This inconstant stay
I rejoice immoderately in the coming of Spring. A change that is also a return; what CS Lewis describes as “that union of change and permanence that we call rhythm.”
I also notice my astonishment at the passage of time, at the turn of seasons that seems swifter every year. Human being is being in time; we know no other. Yet we are also innately at odds with time. The poets are full of this anomaly. Marvell’s rueful ‘Had we but world enough and time...’ Shakespeare’s sense of time’s inexorable march, its bending sickle, its fell hand, its war with us. Moses, a man who lived one hundred and twenty years, forty of them tending sheep in Midian, another forty wandering, still found life bafflingly brief. In spite of long years of exile and futility, he could write that human life is “like grass which sprouts anew. In the morning it flourishes and sprouts anew; Toward evening it fades and withers away [...] soon it is gone and we fly away.”
If the arc of time is short, the character of time is blessed. Time is part of the created order: there was evening and morning, the first day. At the third hour, the sixth, the ninth. Remember the Sabbath, and keep it holy. Eugene Peterson says he grew up thinking end time was the only sacred time. He learned later that all time is sacred, is created. The encompassing rhythms of weeks, lunar months, years “call forth regularities of spring births, summer growth, autumn harvest, winter sleep. Creation time is rhythmic. We are immersed in rhythms.” Hearing the beat and cadence of these rhythms makes us “internalise orderliness and connectedness and resonance.”
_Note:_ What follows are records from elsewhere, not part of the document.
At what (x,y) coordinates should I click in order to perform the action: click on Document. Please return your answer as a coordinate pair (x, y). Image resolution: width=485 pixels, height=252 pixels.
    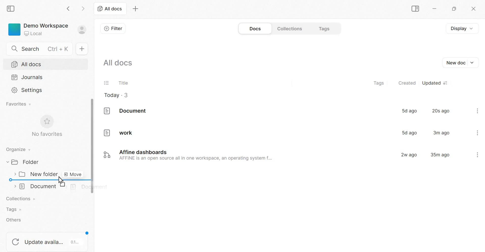
    Looking at the image, I should click on (39, 186).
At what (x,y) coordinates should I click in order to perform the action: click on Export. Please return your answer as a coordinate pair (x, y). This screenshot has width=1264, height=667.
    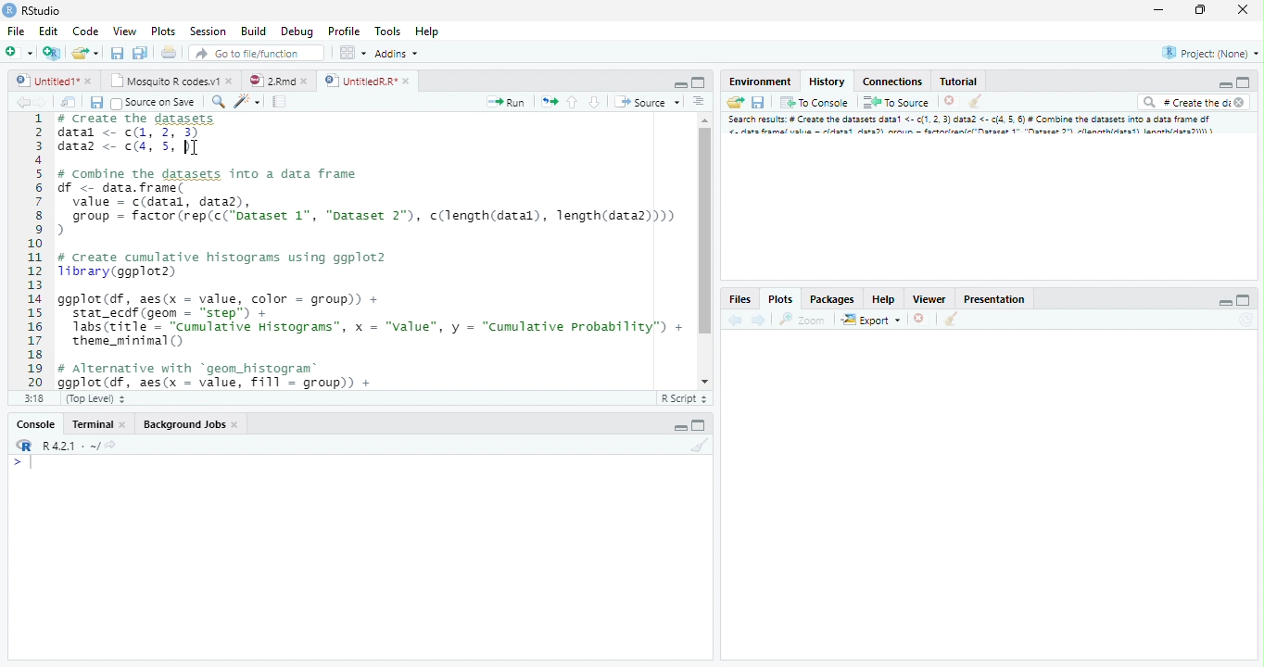
    Looking at the image, I should click on (871, 320).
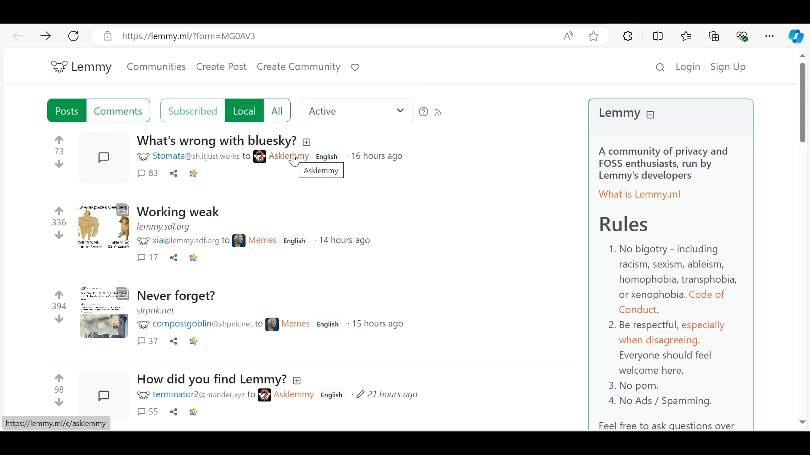 The image size is (810, 455). Describe the element at coordinates (386, 396) in the screenshot. I see `Posted time` at that location.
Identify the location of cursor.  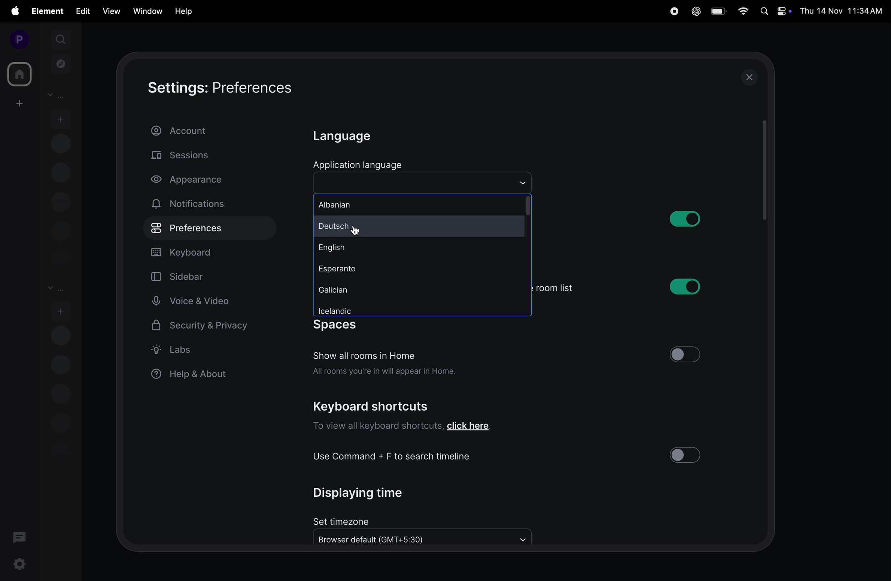
(357, 231).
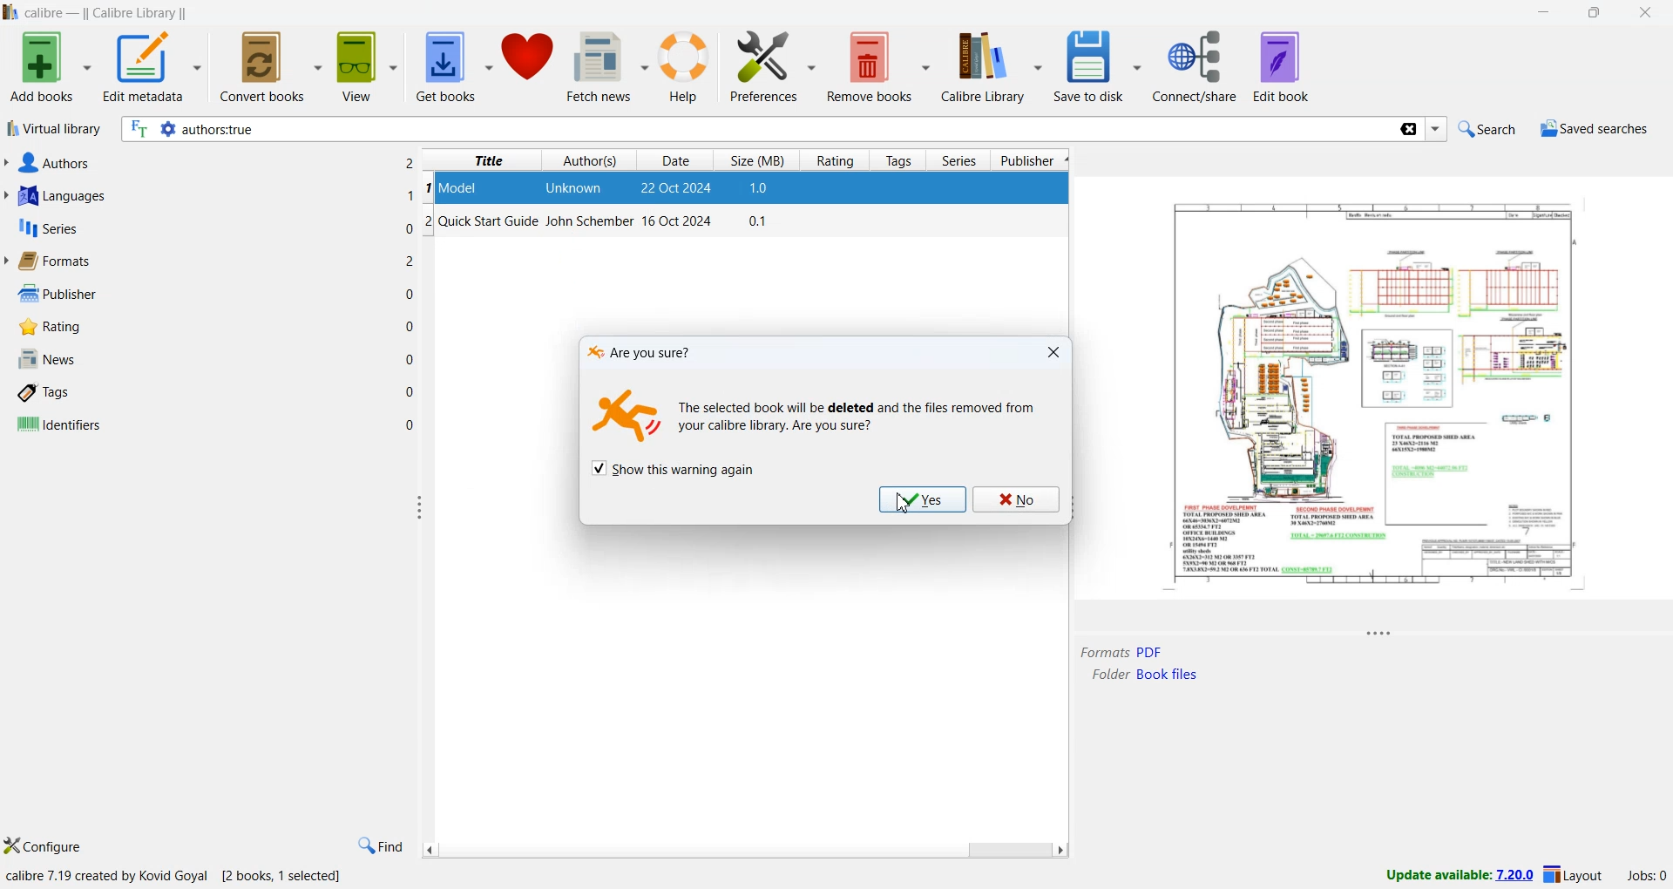  Describe the element at coordinates (1573, 877) in the screenshot. I see `change layout` at that location.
So the passage of time, if quick, is also life and breath to us. We know no other. Galileo found it lovely: “It is my opinion that the Earth is very noble and admirable, by reason of so many and so different alterations, mutations, generations &c which are incessantly made therein; and if without being subject to any alteration, it had been all one vast heap of sand, a mass of Jasper...wherein nothing had ever grown, altered, or changed, I should have esteemed it a lump...full of idleness...superfluous, and as if it had never been in nature...a dead creature.”
So time that makes us mutable makes us beautiful. It is time that brings spring at the death of winter, that marries change and permanence. Time that carries us round the sun, more swiftly every year. Time, which takes and kills all we know as life, is life as we know it.